I don’t quite know what I just saw, but I liked it. That’s the best way I can summarize the newly-released teaser for Dope, one of the most talked about films at Sundance this year. Rather than really show us much from the actual film, we’re introduced to the three main characters mostly by getting a quick glance at what appears to be the home pages of their respective blogs, yet we also see an onslaught of 90s nostalgia, like the main character’s recreation of the MC Hammer dance and someone playing a rad-looking Super Nintendo-esque video game. Is this a period piece, or some hip indie flick about current teenagers? It’s the latter, but you wouldn’t know that from the teaser:
Produced by Forest Whitaker and Puff Daddy and directed by Rick Famuyiwa (Talk to Me), Dope walked into Sundance an independent film and walked out of it with distribution deals with Open Road Films and Sony (who are splitting the domestic/international rights) for an upfront fee of $7 million plus a guaranteed $20 million in marketing and promotion. As the teaser says at the end, this is not going to be one those indies forced to do a day-and-date release on VOD and in limited theaters. It’s only playing in theaters, set to premiere on June 19, 2015.
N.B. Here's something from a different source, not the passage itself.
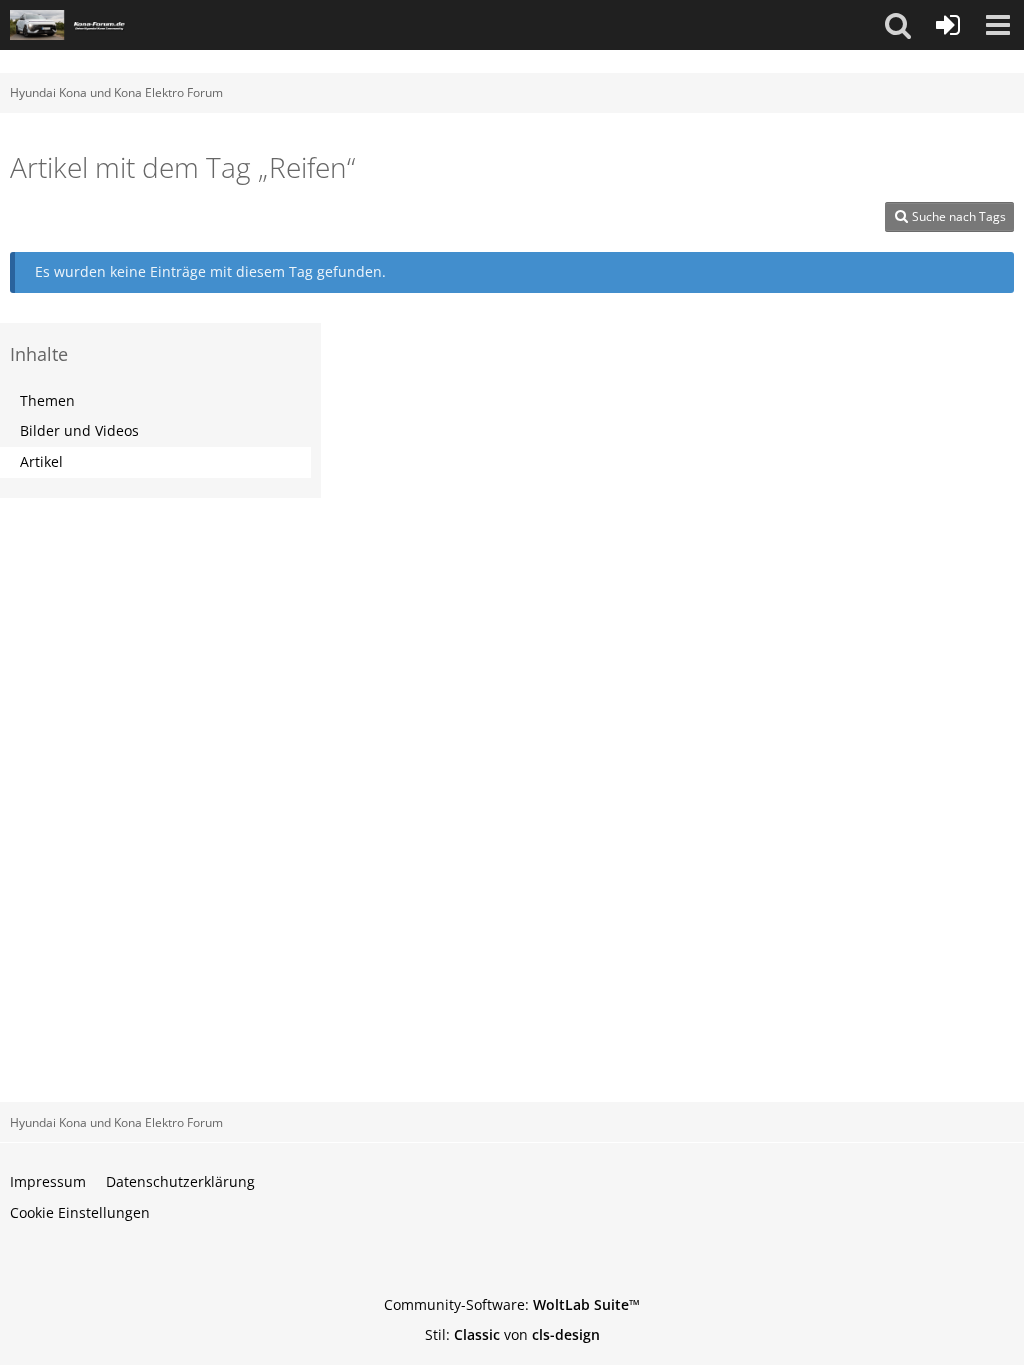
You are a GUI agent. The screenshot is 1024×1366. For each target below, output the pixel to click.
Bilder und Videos (79, 430)
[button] (898, 25)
I remember glancing at The Hollywood Reporter’s review of Dope during Sundance, but for whatever reason I didn’t actually read it. Now that I’ve seen the teaser I’m intrigued, yet debating whether to just let this movie surprise me or seek out some new information. For example, what is this even about? Who’s in it? Would you rather wait to find out? Well, stop reading right now, and remember to look up come late June to see if Dope is playing in a theater near you.
Want a little more information? Okay. According to THR’s review, Dope is set in the director’s hometown of Inglewood, Calif., and focuses on three nerdy kids who look like runaways from the 1990s, led by a breakout performance from Shameik Moore as Malcom. His partners in geekiness are Jib (played by Tony Revolori, the bellboy from The Grand Budapest Hotel) and butch lesbian Diggy (played by Transparent’s Kiersey Clemons). The three of them love ‘90s hip-hop and other “shit white people like,” such as “Donald Glover and good grades.” They have a garage band together, but the main plot involves them somewhat hilariously becoming the concerned owners of a huge stash of drugs. The rest of the cast is “culled from comedy, rap, TV, and modeling,” with maybe the most recognizable name being Zoe Kravitz as Malcolm’s love interest.
If you glance at RottenTomatoes’ pull-quotes from the 9 current Dope reviews you see phrases like “every editorial trick in the book, from split-screen to freeze-frames” and “Like an urban Risky Business” and “A fast-paced throwback that is a little like a mix of House Party and Boyz n the Hood” and “It’s about kids who we’re generally not asked to care about: a cast almost entirely made up of actors of colour.”
That last one really stands out to me. The director, Famuyiwa, was just quoted in an Entertainment Weekly article about the state of racial diversity in the films Hollywood makes, “Putting diverse faces on screen is the most American thing you can do. Throughout history, what’s distinguished this country-by force or choice-is that we’re a nation of immigrants from vastly different cultures. The clash and celebration of that is who we are.” He appears to have done just that with Dope, which comes off as a less racially-focused cousin to one of last year’s Sundance hits, Justin Simien’s Dear White People.
This looks like it will be a film worth seeing. Do you agree? Is there not nearly enough in this teaser to jump to that conclusion?